*** RAW DATA ***

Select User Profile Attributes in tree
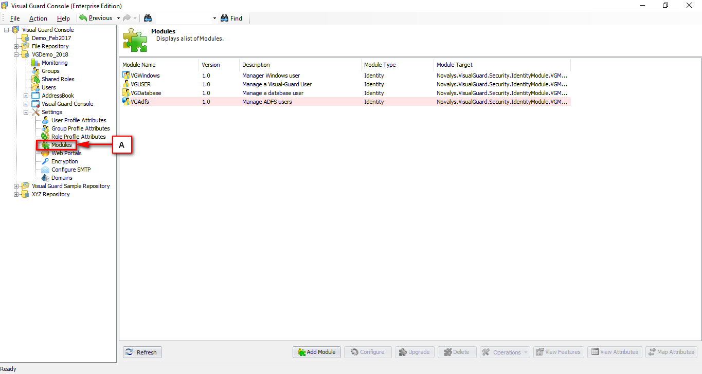Viewport: 702px width, 374px height. tap(79, 120)
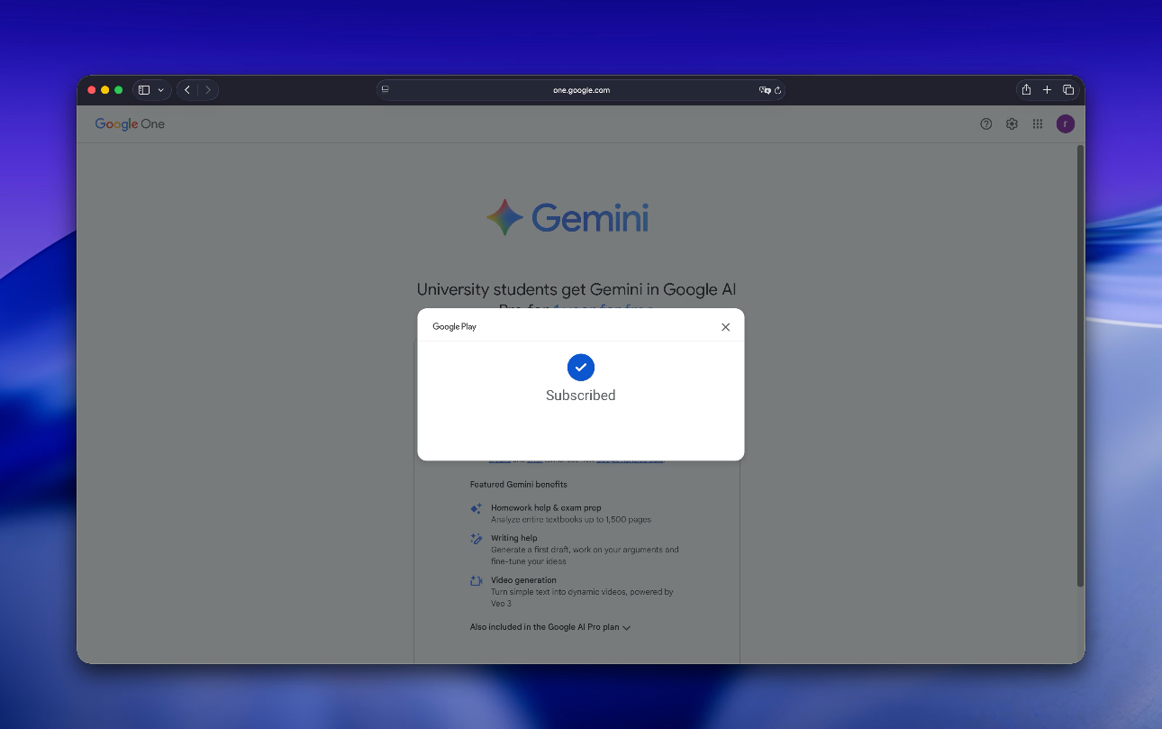The width and height of the screenshot is (1162, 729).
Task: Open a new tab with the plus button
Action: [x=1047, y=90]
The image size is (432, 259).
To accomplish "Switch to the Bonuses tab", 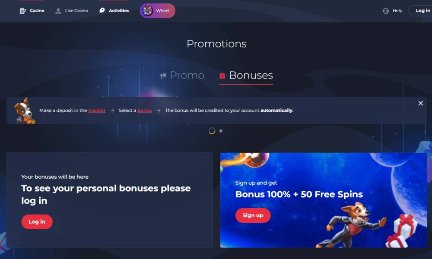I will 246,76.
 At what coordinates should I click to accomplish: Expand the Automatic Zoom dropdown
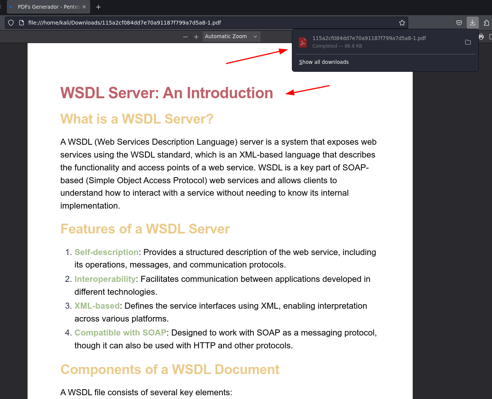tap(231, 37)
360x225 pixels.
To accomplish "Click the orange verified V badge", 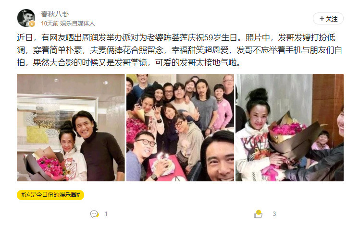I will pos(32,24).
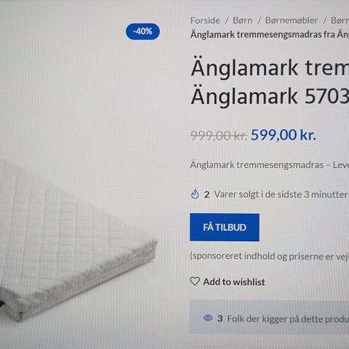Image resolution: width=349 pixels, height=349 pixels.
Task: Click the FÅ TILBUD button
Action: 225,228
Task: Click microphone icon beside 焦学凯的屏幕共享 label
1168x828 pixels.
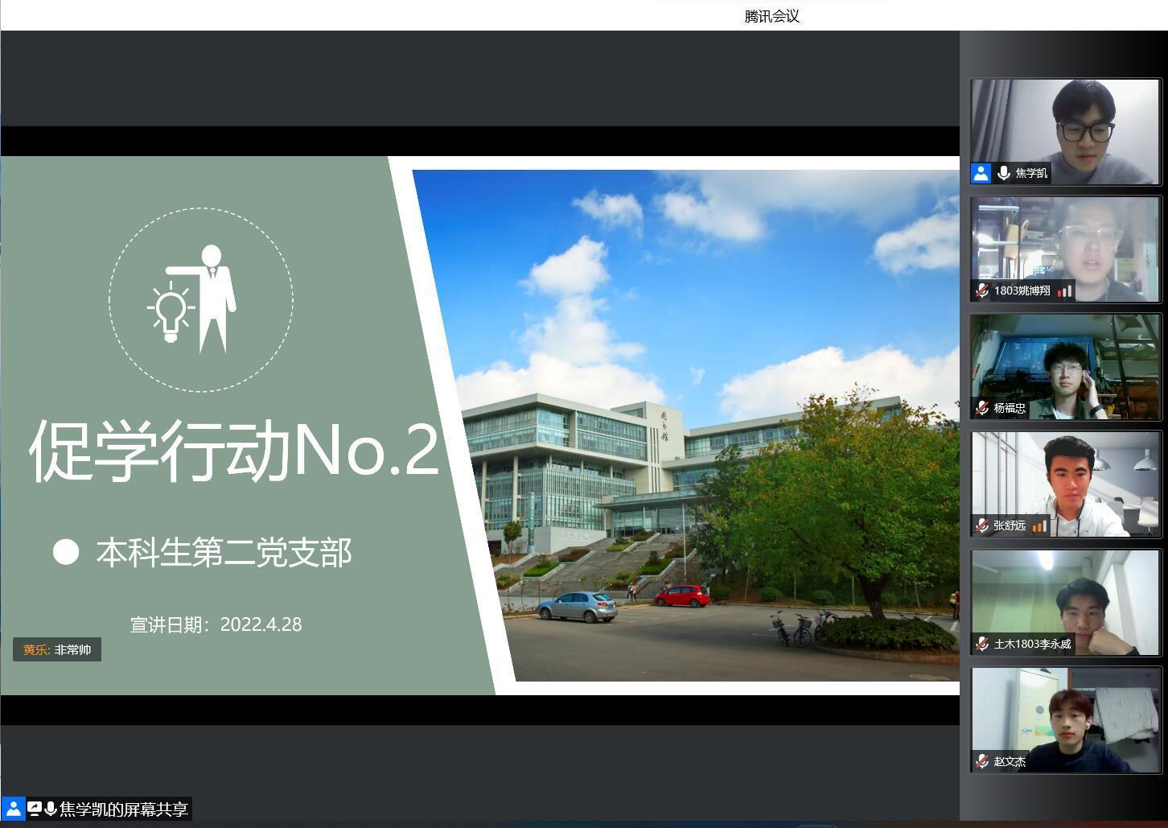Action: 51,809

*** End of RAW DATA ***

§ WORK TASK: All that is needed is the exact run of lines from the start of the material above through the one containing "The image size is (432, 259).", pictures left out.

§ COMPLETED EXERCISE:
Select User Profile Attributes in tree
Viewport: 702px width, 374px height. tap(79, 120)
The width and height of the screenshot is (1162, 729).
Task: Open a new tab with the plus button
Action: [x=1047, y=90]
The image size is (432, 259).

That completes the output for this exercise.